## Imports

In [None]:
import pandas as pd
import os
from typing import List
import re
import numpy as np
import sys
import math

In [None]:
sys.path.insert(0, "../..")

from local_testing_utilities.notebook_utils.pairing_data import parse_pairing_data
from local_testing_utilities.notebook_utils.survival_data import parse_survival_data

## Load data

In [None]:
df_all_patients = parse_pairing_data('data/KDP-processed', 'data/patients_list_recipientID.csv', remove_single_donors=True)

In [None]:
df_survival = parse_survival_data('data/LD_kidney_survival.csv')
df_survival_summary = df_survival[['RecipientID', 'StartDate', 'LastVisitDate', 'EndDate', 'delay', 'EndReason', 'NoVisits', 'donor_typization', 'recipient_typization']]

In [None]:
df_patients_with_recipient_id = pd.read_csv('data/patients_list_recipientID.csv')

### Patients that were seen in given event but were not seen in next event

In [None]:
df_patients_last_event = df_all_patients.loc[
    df_all_patients.apply(
        lambda row1:
        not df_all_patients.apply(
            lambda row2:
            row1.txm_event + 1 == row2.txm_event and \
            row1.recipient_name == row2.recipient_name,
            axis=1
        ).any(),
        axis=1
    )
]
print(len(df_patients_last_event.index))
df_patients_last_event.head()

How many patients were seen in given event but was not seen in next event

In [None]:
df_patients_last_event.groupby('txm_event').count()['recipient_name'].plot()

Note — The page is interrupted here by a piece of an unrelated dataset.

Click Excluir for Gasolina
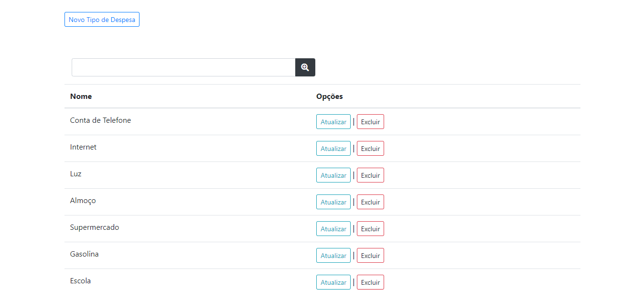The width and height of the screenshot is (644, 290). coord(370,255)
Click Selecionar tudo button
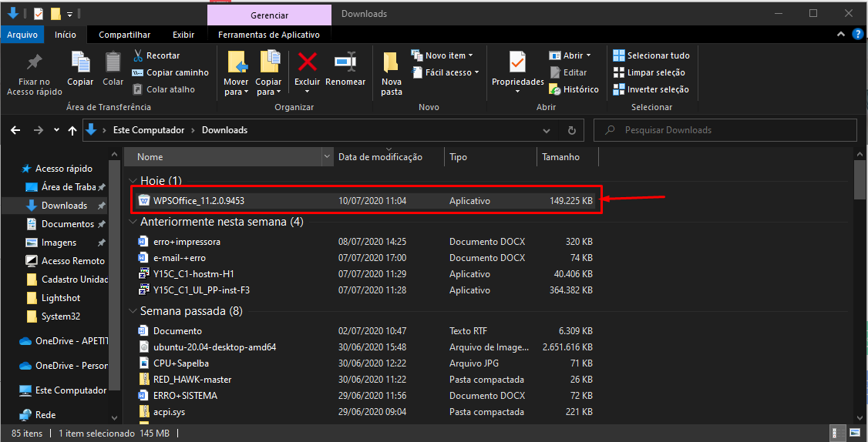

### Join patients last events with survival data

In [None]:
df_patients_last_event_with_surv = df_patients_last_event.join(df_survival_summary.set_index('RecipientID'), on='recipient_id', rsuffix='_surv')
df_patients_last_event_with_surv

df_patients_last_event_with_surv.groupby('txm_event').count()\
    .apply(lambda row: pd.Series({'ended': row.recipient_name, 'ended with transplant found': row.delay}), axis=1)\
    .plot(title='Number of patients that were lastly seen in the given txm event versus those that were mapped to transplant date', figsize=(12, 5))

In [None]:
df_patients_last_event_with_surv.plot(x='txm_event', y='StartDate', style=".", figsize=(10, 7), 
                                      title='Transplant dates for patients that was lastly seen in th given txm event')

### Join last seen patients with their summary

In [None]:
df_patient_to_event_list = df_all_patients.groupby(
    ['recipient_id']
)[['txm_event']].agg(lambda x: ",".join([str(i) for i in x]))

In [None]:
df_patient_to_survival_summary = df_survival_summary.set_index('RecipientID')

In [None]:
df_patients_last_event_with_info = df_patients_last_event[['txm_event', 'recipient_id']]\
    .join(df_patients_with_recipient_id.set_index('recipient_id'), on='recipient_id')\
    .join(df_patient_to_event_list, on='recipient_id', rsuffix="_1")\
    .join(df_patient_to_survival_summary, on='recipient_id', rsuffix="_2")

List patients that were not found in next event but were not transplanted:

In [None]:
df_patients_last_event_with_info.loc[lambda r: r.StartDate.isnull()]

Namátkově jsem porovnal pacienty co v párování skončili s xls sheety s konečnými variantami. Pro každý event ti pacienti, pro které jsme našli survival data (byli transplantování) odpovídají těm ze sheetu s konečnými variantami plus pář transplantacím s originálním donorem.